The resort is located right on the beach, off a busy highway, and in a very touristy area. There are a lot of stores, restaurants, grocery stores within walking distance on either side of the highway. The grounds of the resort were very well kept, clean and attractive. There were several pools, including one indoor pool, full gym, sauna, steam room , and whirl pool. Not all buildings have an Ocean view. Our 3 BR unit had a partial view, and our 2 BR unit did not have any ocean view.
But both units were very well furnished, kitchen came equipped with everything you are used to in timeshares. There was a bar cabinet in the dining room, with at least, I would say 40 different, wine and regular glasses.  
The 3 BR unit had a table big enough to accomodate all 8 of us, so this is where we hung out for the most part. We used the kitchen a lot throughout the week, and found it big enough to cook for such a large group.
Bedrooms were also furnished well, and good sized. Only the 3rd bedroom in the large unit was rather small, but it was ample for my single Dad. The balcony was large too, and we all sat there a lot for evening drinks and snacks. Happy hour at the resort was great - a whole pitcher of Sangria for 5 Euros. We took advantage of that a number of times.
Internet was 16 or 17 euros for the week-no wifi, and it worked flawlessly. There were 2 TVs in each unit, one flat screen in the living room, and one in the Master BR. You could watch their in demand movies free if you bought the internet package- so that worked out well.
All rooms, including living rooms had ACs and they wroked very well. We were charged 45 euros (30 for the large unit, and 15 for the small unit) for electricity at the end of our stay.
All the resort staff were very friendly and helpful.
The beach at the resort is rocky, but we do not swim in the ocean so it did not bother us. The water was too cold for us anyway to stay in for a long time.

to be continued....


----------



## RAMBO (Jul 13, 2010)

*costa del sol trip*

what a coincidence! we a family of four (2 dd age 21 and 14) will be doing exact same trip starting 7/15. I am glad you had a wonderful trip. You are right about help we got from TUG. I poured over your ARCHIVES and got so much info I feel like I am an expert of MARBELLA. We are an Indian family from Northern Virginia too..


----------



## neash (Jul 14, 2010)

First day Sunday: Took it easy, hung out at the resort most of the day. In the late afternoon, we decided to check out Malaga. Visited the Pablo Picasso Museum (for free, because it was the third Sunday of the month, visitors are allowed in free), ate at the Plaza Mayor, and watched the soccer match there on the large screen.

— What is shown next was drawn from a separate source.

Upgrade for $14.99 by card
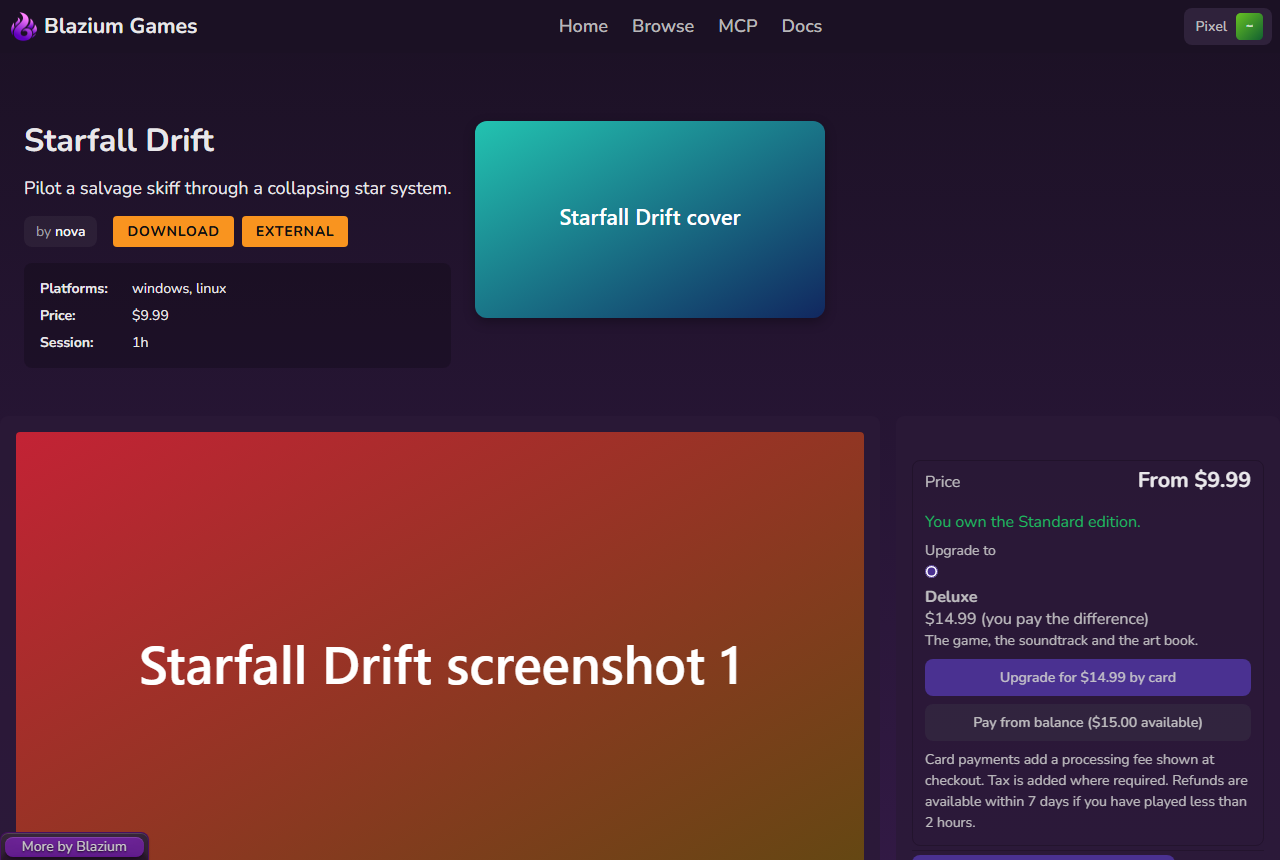This screenshot has height=860, width=1280. tap(1088, 677)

Monday: Visited Marbella. This was the most difficult place for me because the big van would not fit in any of the parking garages, and there were no vacant open lots. We parked in a residential building and walked a lot. We did the typical touristy things, gawking at the fancy cars and yachts, ate lunch in a nice restaurant there. Dad got a massage on the beach
 It was too hot to be out on the beach for a long time so we left after some time, and went for this most amazing activity ‘Zorbing’ (www.SphereMania.com). It is basically a massive inflated ball and they either strap you in, or you sit in a small pool of water in the ball (your choice), and they roll the ball down the hill. It was super fun, and we all had a blast. The operator there was a very friendly guy and made it real fun.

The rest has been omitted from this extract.